Sibylle Boden-Gerstner
Sibylle Boden-Gerstner (17 August 1920 – 25 December 2016) was a German costume designer, artist and fashion writer.[1][2] In 1956 she founded the East German arts and fashion magazine which bore her name, Sibylle, working with the publication as its editor in chief till 1961.[1]
Sibylle Boden-Gerstner | |
---|---|
Grave of Sibylle Boden-Gerstner with her daughter Sonja Gerstner in Kleinmachnow Cemetery | |
Born | Sibylle Boden 17 August 1920 |
Died | 25 December 2016 96) | (aged
Nationality | German |
Occupation | Costume designer Graphic artist Fashion journalist Magazine editor |
Spouse(s) | Karl-Heinz Gerstner (1912–2005) |
Children | Daniela Dahn (writer & journalist; born 1949) Sonja Gerstner (1952–1971) |
Life
Early years
Sibylle Boden was born in Breslau (since 1945 known as Wroclaw) into a German-Jewish family. Her father was a furrier and merchant who probably later died in a Silesian prison during the Shoah.[1] Her mother was a businesswoman.[1] Her grandfather, Moritz Boden, was Jewish and his wife converted to Judaism for her husband's sake. In the 1930s this meant Sibylle Boden was classified as a "jüdischer Mischling" (sometimes translated, loosely, as "Jewish mongrel").[2] Between 1926 and 1936 she was educated first at a private school and then at the Realgymnasium (traditional secondary school) in Breslau. In 1936 she moved to Berlin where she studied at the Textiles and Fashion Academy. Her teachers included Maria May and Erna Hitzberger.[3] She briefly attended the Berlin Arts Academy where she studied painting and illustration. However, the Nazi government came to power at the start of 1933. In 1936 it became impossible for Boden to progress with her studies due to her Jewish background.[2] She was able briefly to pursue her studies at the Academy of "Arts and Crafts" in Vienna,[1] where her studies focused on painting, graphic art and theatre costume design, until Austria was merged into an enlarged Nazi state in March 1938, and she left.[3]
War years
Boden first met the government lawyer (and, later, journalist) Karl-Heinz Gerstner at a ski resort in the Riesengebirge (literally "Giant Mountains) in southern Silesia. War had broken out a few months earlier, but Gerstner was excused military service due to the effects of his childhood spinal paralysis.[4] The couple fell in love and eventually married after the war, in 1945.[2]

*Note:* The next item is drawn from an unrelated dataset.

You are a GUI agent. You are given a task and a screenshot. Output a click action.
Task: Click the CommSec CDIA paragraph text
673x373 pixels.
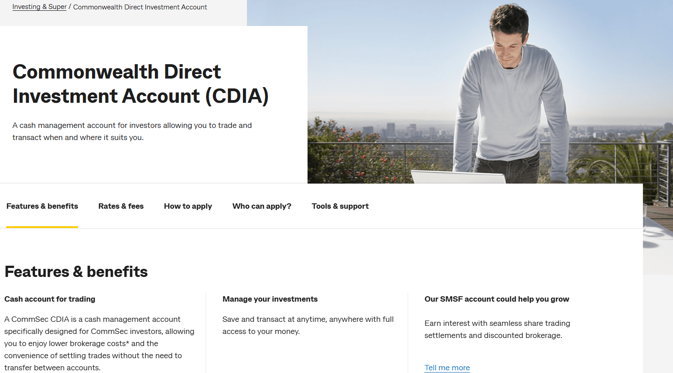click(x=99, y=343)
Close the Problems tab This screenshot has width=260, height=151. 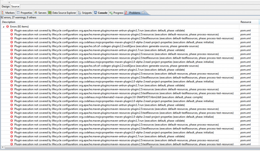143,13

Gerstner had joined the Nazi Party in 1933. By 1945 it is apparent from his active support for the French Resistance and rescuing of Jewish families ahead of scheduled deportation that he was no longer a Nazi supporter, but in 1940 he was seen as a member of the Nazi establishment. The son of a diplomat, and already fluent in French,[3] since July 1940 he had been working as a legal and economic assistant at the German embassy in Paris,[4] and through his intervention Boden was able to escape, illegally, to Paris in autumn of 1940.[2] In Paris she was able to resume her study of painting, now at the École nationale supérieure des Beaux-Arts, where her attendance is described in one source as "undercover".[2] Nevertheless, when in 1942 she took part in an exhibition produced by the Beaux-Arts academy, two of her works won a first and a third prize.[3]

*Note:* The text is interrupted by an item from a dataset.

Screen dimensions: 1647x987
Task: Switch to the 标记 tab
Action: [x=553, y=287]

She shared much of her life in Paris with Gerstner; together they attended Parisian Haute couture fashion shows, at which Boden-Gerstner was able to sketch the latest designs of fashion designers such as Christian Dior and Jacques Fath, sending her drawings to an agent in the Netherlands.[3] She and Gerstner also visited socially the high-profile fashion designer Jacques Fath. In the summer of 1944 most German diplomats were recalled to Berlin.[2] Boden returned with Gerstner, who was given a job in the capital with the Foreign Ministry. They participated in political actions against the Nazi régime in Berlin-Wilmersdorf.[1]
After the war
War ended in May 1945. Under the terms of the London Protocol, signed in September 1944, the principal Allies of World War II had agreed to a postwar partition of Berlin between themselves into four separately administered zones of occupation; but directly after the war the entire city was occupied by Soviet forces. In the Wilmersdorf quarter of Berlin the Soviet commander appointed Gerstner deputy mayor. In May of that year, the couple were able, finally, to marry. Boden-Gerstner took a teaching job at a private fashion academy and contributed the fashion pages for a newspaper, also designing clothes.[3] Shortly after this, an exhibition was held in the city under the title "Befreite Schwingen" (loosely: "Swing free") at which her paintings were exhibited alongside those of Carl Hofer, Max Pechstein and Gustav Seitz.[3]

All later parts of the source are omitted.